(theaiunderwriter.substack.com)

1503 points participant3 | 4 comments | 03 Apr 25 17:55 UTC | HN request time: 0.691s | source

1. traverseda ◴[03 Apr 25 20:55 UTC] No.43575285[source]▶

I don't understand why problems like this aren't solved by vector similarity search. Indiana Jones lives in a particular part of vector space.

Two close to one of the licensed properties you care to censor the generation of? Push that vector around. Honestly detecting whether a given sentence is a thinly veiled reference to indiana jones seems to be exactly the kind of thing AI vector search is going to be good at.
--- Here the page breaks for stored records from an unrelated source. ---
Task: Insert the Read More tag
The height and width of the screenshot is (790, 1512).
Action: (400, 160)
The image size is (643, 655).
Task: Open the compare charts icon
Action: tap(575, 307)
replies(2): >>43575341 #>>43575408 #

2. htrp ◴[03 Apr 25 21:00 UTC] No.43575341[source]▶

>>43575285 (TP) #

Not worth it to compute the embedding for Indy and a "bull-whip archaeologist" most guardrails operate at the input level it seems?

replies(1): >>43575543 #

3. genericone ◴[03 Apr 25 21:06 UTC] No.43575408[source]▶

>>43575285 (TP) #

Thinking of it in terms of vector similarity does seem appropriate, and then definition of similarity suddenly comes into debate: If you don't get Harrison Ford, but a different well-known actor along with everything else Indiana-Jones, what is that? Do you flatten the vector similarity matrix to a single infringement-scale?

4. gavmor ◴[03 Apr 25 21:16 UTC] No.43575543[source]▶

>>43575341 #

> Not worth it to compute the embedding for Indy

If IP holders submit embeddings for their IP, how can image generators "warp" the latent space around a set of embeddings so that future inferences slide around and avoid them--not perfectly, or literally, but as a function of distance, say, following a power curve?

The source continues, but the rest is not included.